ElasticSearch Exceptions

ElasticSearch

Cannot determine write shards…

org.elasticsearch.hadoop.EsHadoopIllegalArgumentException: Cannot determine write shards for [SafetyCenter_YBRZ/docs]; likely its format is incorrect (maybe it contains illegal characters?)
at org.elasticsearch.hadoop.util.Assert.isTrue(Assert.java:50)
    at org.elasticsearch.hadoop.rest.RestService.initSingleIndex(RestService.java:439)
    at org.elasticsearch.hadoop.rest.RestService.createWriter(RestService.java:400)
    at org.elasticsearch.spark.rdd.EsRDDWriter.write(EsRDDWriter.scala:40)
    at org.elasticsearch.spark.rdd.EsSpark$$anonfun$saveToEs$1.apply(EsSpark.scala:67)
    at org.elasticsearch.spark.rdd.EsSpark$$anonfun$saveToEs$1.apply(EsSpark.scala:67)
    at org.apache.spark.scheduler.ResultTask.runTask(ResultTask.scala:66)
    at org.apache.spark.scheduler.Task.run(Task.scala:89)
    at org.apache.spark.executor.Executor$TaskRunner.run(Executor.scala:213

原因:elasticsearch的index的字符只能是小写的,不能包含大写字符

解决:将indexSafetyCenter_YBRZ/docs改为safety_center_ybrz/docs就可以了

ClusterBlockException[blocked by: [SERVICE_UNAVAILABLE/1/state not recovered / initialized]

{
  "error" : {
    "root_cause" : [
      {
        "type" : "cluster_block_exception",
        "reason" : "blocked by: [SERVICE_UNAVAILABLE/1/state not recovered / initialized];"
      }
    ],
    "type" : "cluster_block_exception",
    "reason" : "blocked by: [SERVICE_UNAVAILABLE/1/state not recovered / initialized];"
  },
  "status" : 503
}

参考:https://discuss.elastic.co/t/clusterblockexception-blocked-by-service-unavailable-1-state-not-recovered-initialized/59793

解决:

$ vim /etc/elasticsearch/elasticsearch.yml
discovery.zen.minimum_master_nodes: 1
gateway.recover_after_nodes: 1

circuit_breaking_exception

org.elasticsearch.ElasticsearchStatusException: Elasticsearch exception [
    type=circuit_breaking_exception, 
    reason=[parent] Data too large, data for [<http_request>] would be [995157378/949mb],
    which is larger than the limit of [986061209/940.3mb],
    real usage: [912376080/870.1mb], 
    new bytes reserved: [82781298/78.9mb],
    usages [
        request=0/0b, 
        fielddata=1532/1.4kb, 
        in_flight_requests=649439016/619.3mb, 
        accounting=6264778/5.9mb
    ]
]

ElasticSearch 在内存使用中,为了避免内存乱用过载发生 OOM,设置了一些断路器Circuit Breaker来限制内存的使用。当内存超过限制之后抛出异常,而不是节点宕机。

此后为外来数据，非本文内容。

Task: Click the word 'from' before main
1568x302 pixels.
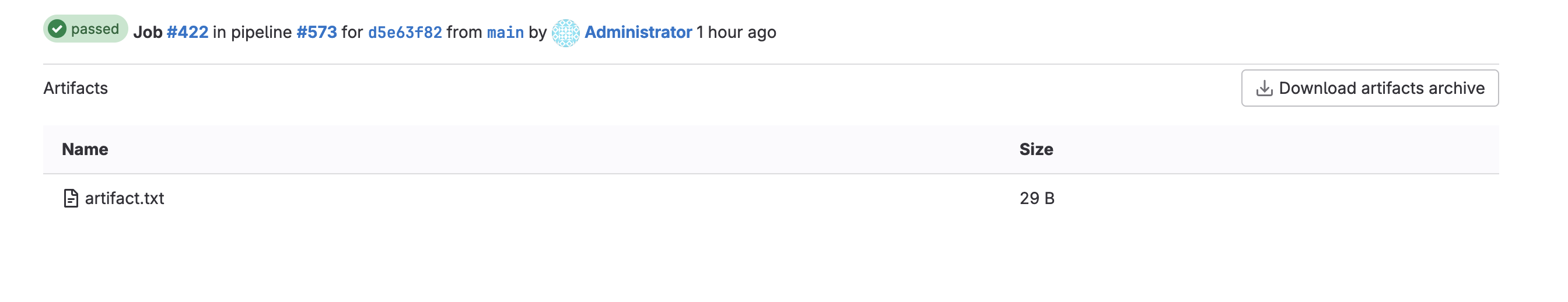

下面的参数,除了特殊说明是Static Setting(静态配置)的参数需要在elasticsearch.yml中配置,其他的都可以通过cluster-update-settings动态修改参数配置。例如

PUT /_cluster/settings
{
  "persistent": {
    "indices.breaker.total.limit": "70%"
  }
} 

Parent circuit breaker

父级断路器,用于指定所有断路器可以使用的内存总量

  • indices.breaker.total.use_real_memory: Static Setting,确定父级断路器是否应考虑实际内存使用情况true,还是仅考虑子级断路器保留的内存量false。 默认为true
  • indices.breaker.total.limit: 所有断路器的内存使用限制,如果indices.breaker.total.use_real_memory: false,default 70% of JVM Heap,否则 default 95% of JVM Heap。

Field data circuit breaker

字段数据断路器,估计字段数据需要加载到内存中的内存量的内存限制,通过抛出异常来防止字段数据加载

  • indices.breaker.fielddata.limit: 字段数据加载内存限制,default 40% of JVM Heap
  • indices.breaker.fielddata.overhead: 所有字段数据估计值都将与该常数相乘以确定最终估计值的常数。 default 1.03

Note: 另外,在elasticsearch.yml中可以设置 fielddata 缓冲区的大小,这个参数不支持动态配置,默认情况下,设置都是unbounded,Elasticsearch 永远都不会从 fielddata 中回收数据。这个默认设置是刻意设置的,因为 fielddata 不是临时缓存,它是驻留内存里的数据结构,必须可以快速执行访问,而且构建它的代价十分高昂。如果每个请求都重载数据,性能会十分糟糕。

# 当缓冲区满了之后最久未使用(LRU)的 fielddata 会被回收为新数据腾出空间
indices.fielddata.cache.size:  40%
Monitoring fielddata

无论是仔细监控 fielddata 的内存使用情况,还是看有无数据被回收都十分重要。高的回收数可以预示严重的资源问题以及性能不佳的原因。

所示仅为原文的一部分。